### Document excerpt
#####

Seeking Attention


They need to attract attention so people will read the story the headline is for, and yet they’re so hard to write. I would know — I spent a lot of time on them this week.

We published a story Tuesday afternoon about an MU student whose hometown was affected by the Colorado floods. We put a fairly bland but SEO-friendly headline on it for the story (“Colorado flooding hits home for MU student”), but I was asked to work on a more attention-grabbing headline for the website’s home page — it was to be the centerpiece that evening.

Monica and I spent maybe 15 or 20 minutes coming up with an alternate headline that wasn’t too wordy. We wanted to make the identity of the student more personal without including her name, so we added her year in school. We wanted to focus more on how she felt about being away from her flooded hometown instead of just the fact she was from one, so we added in a partial quote about the separation being “a stress factor.” Final headline before I sent it on? “For MU junior, separation from flooded Colo. hometown ‘a stress factor.’ ”

Before I went to the print desk Thursday night, where I wrote lots of headlines (and definitely struggled with some), I read one story. Yes, one. It was a 75-inch piece about chronic wasting disease in Missouri deer — and how some relaxation of inspections, etc. by the state could have helped contribute to the disease’s spread.

#####

### Work task 1
Translate this sentence from the headline post into Spanish: "Monica and I spent maybe 15 or 20 minutes coming up with an alternate headline that wasn’t too wordy."
### Work task 2
Reproduce the portion of the headline post between "They need to" and "centerpiece that evening.", inclusive.

### Dataset
#####

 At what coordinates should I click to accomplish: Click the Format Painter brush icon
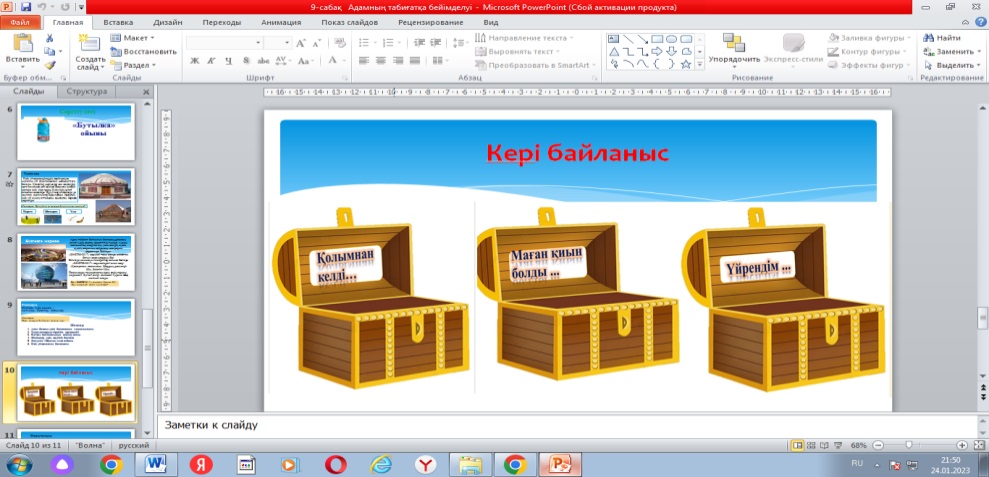(49, 65)
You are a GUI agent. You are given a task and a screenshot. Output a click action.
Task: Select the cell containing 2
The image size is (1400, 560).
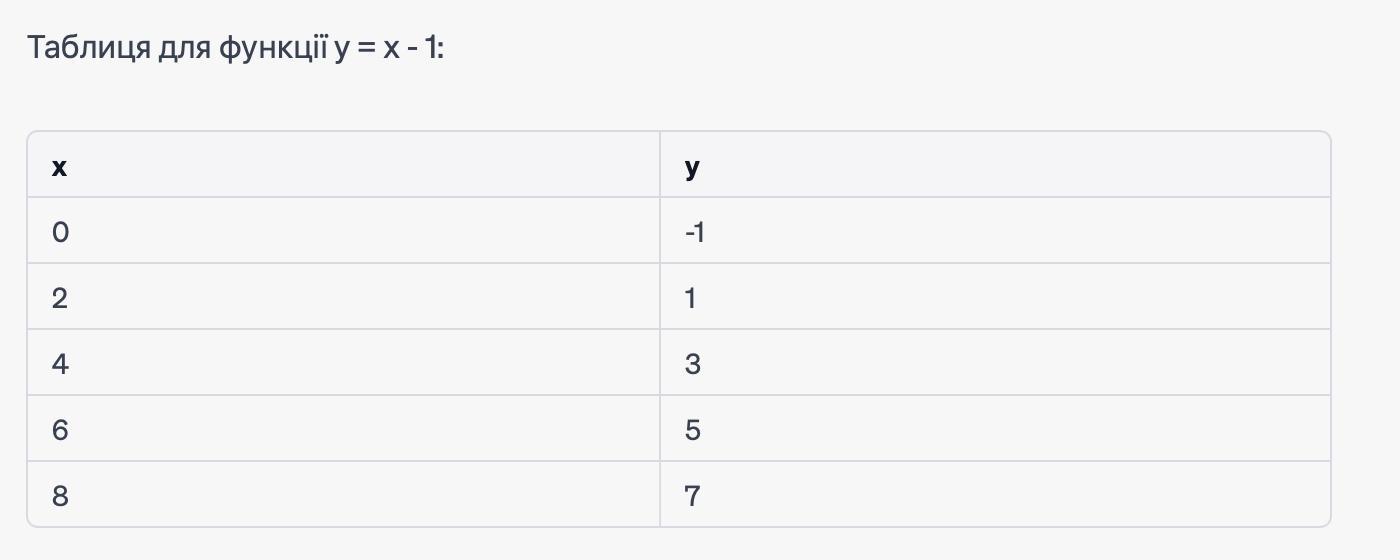[60, 298]
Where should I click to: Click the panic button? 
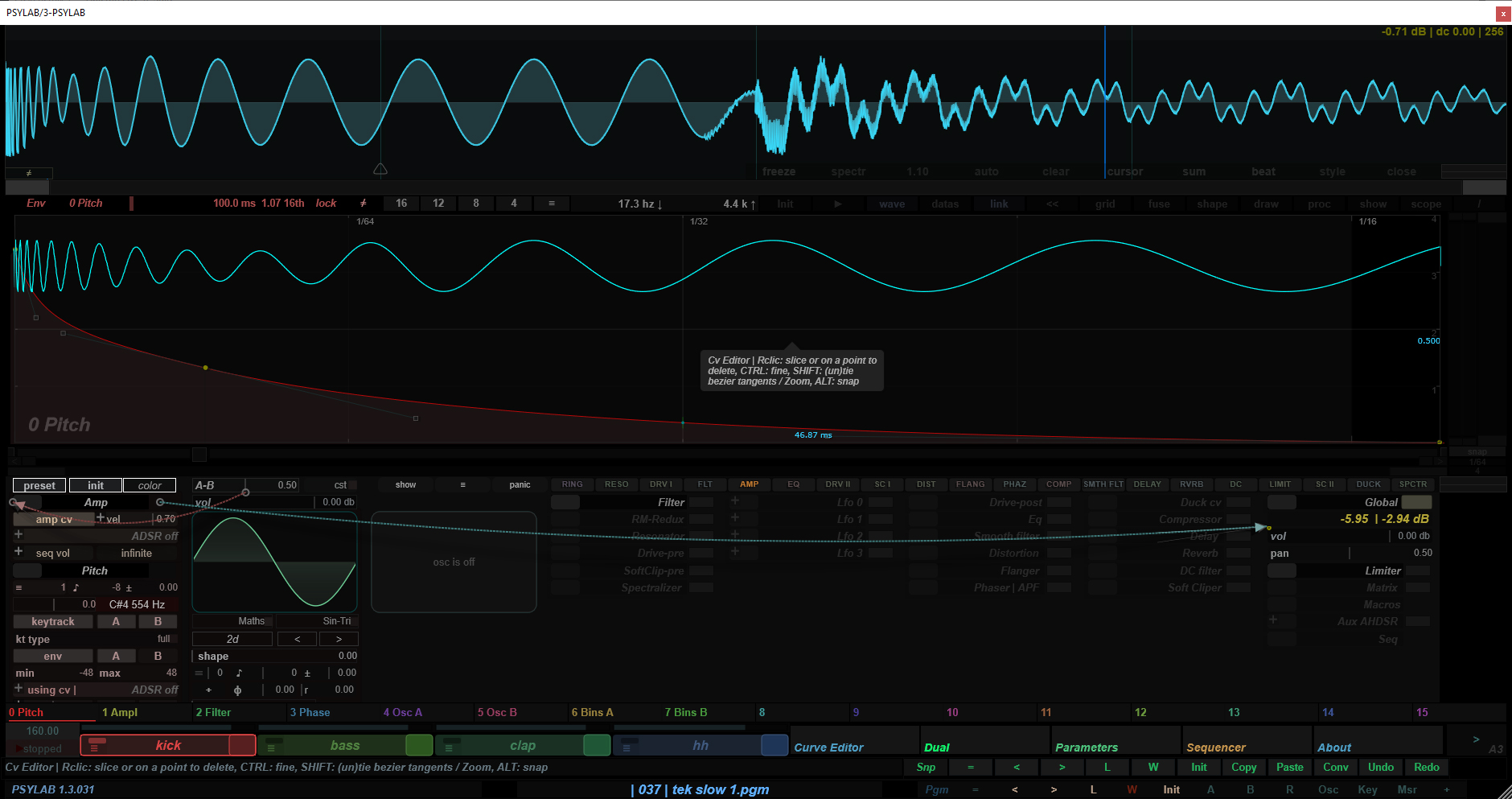[520, 484]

#####

### Answer 1
Monica y yo pasamos quizá 15 o 20 minutos ideando un titular alternativo que no fuera demasiado extenso.

### Answer 2
They need to attract attention so people will read the story the headline is for, and yet they’re so hard to write. I would know — I spent a lot of time on them this week.

We published a story Tuesday afternoon about an MU student whose hometown was affected by the Colorado floods. We put a fairly bland but SEO-friendly headline on it for the story (“Colorado flooding hits home for MU student”), but I was asked to work on a more attention-grabbing headline for the website’s home page — it was to be the centerpiece that evening.